(Document text)
--- START ---
MOSCOW (MRC) -- Braskem and Encina
Development Group (Encina; The Woodlands, Texas) have agreed to develop a
long-term relationship aimed at establishing a supply of circular propylene
feedstock from Encina’s planned new post-consumer plastics recycling plant in
the US, reported Chemweek.
Encina
plans to break ground on the facility in the second half of 2021, although the
location has not yet been given. Once completed, the plant will process 175,000
metric tons/year of waste plastic into over 90,000 metric tons/year of recycled
chemicals, the companies say in a joint statement. The facility will be designed
to have its capacity expanded to 350,000 metric tons/year of waste plastic in
future phases, they say. It will leverage Encina’s proprietary technology that
converts mixed plastics to chemicals via catalytic pyrolysis.
Braskem
will work with Encina to develop the necessary logistics, product quality, and
certifications for the recycled propylene feedstock that Braskem will then use
in the production of recycled polypropylene (PP) materials in applications such
as food packaging, consumer, and hygiene products, according to the companies.
Braskem and Encina intend to develop a formal supply agreement prior to the
project’s financing approval in 2021, they say.
--- END ---
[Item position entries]
--- START ---
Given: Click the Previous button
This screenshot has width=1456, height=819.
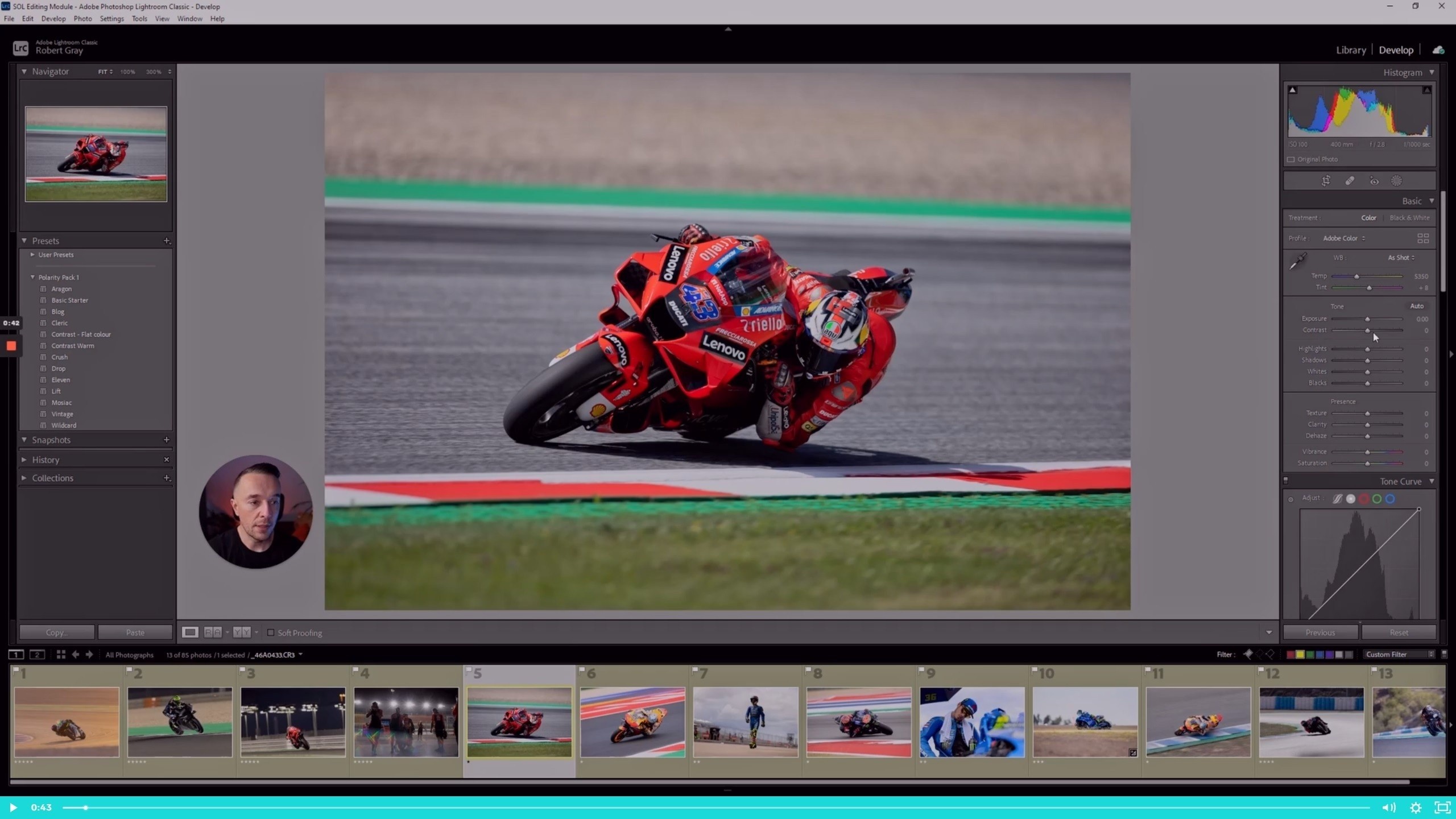Looking at the screenshot, I should [x=1320, y=632].
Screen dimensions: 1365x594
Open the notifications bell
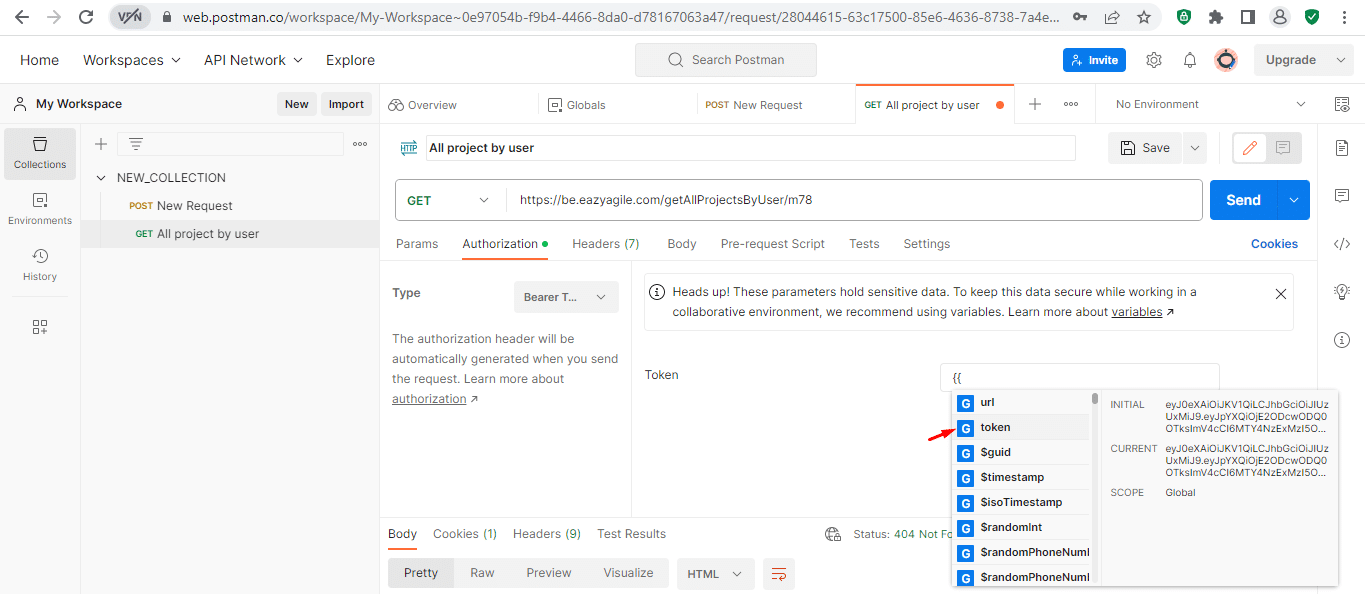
--- END ---
(Goal) Quote the passage of the Braskem and Encina article that begins at the words "MOSCOW (MRC) -- Braskem" and stops after the words "via catalytic pyrolysis.". The items play no part in the work.

(Task result)
MOSCOW (MRC) -- Braskem and Encina
Development Group (Encina; The Woodlands, Texas) have agreed to develop a
long-term relationship aimed at establishing a supply of circular propylene
feedstock from Encina’s planned new post-consumer plastics recycling plant in
the US, reported Chemweek.
Encina
plans to break ground on the facility in the second half of 2021, although the
location has not yet been given. Once completed, the plant will process 175,000
metric tons/year of waste plastic into over 90,000 metric tons/year of recycled
chemicals, the companies say in a joint statement. The facility will be designed
to have its capacity expanded to 350,000 metric tons/year of waste plastic in
future phases, they say. It will leverage Encina’s proprietary technology that
converts mixed plastics to chemicals via catalytic pyrolysis.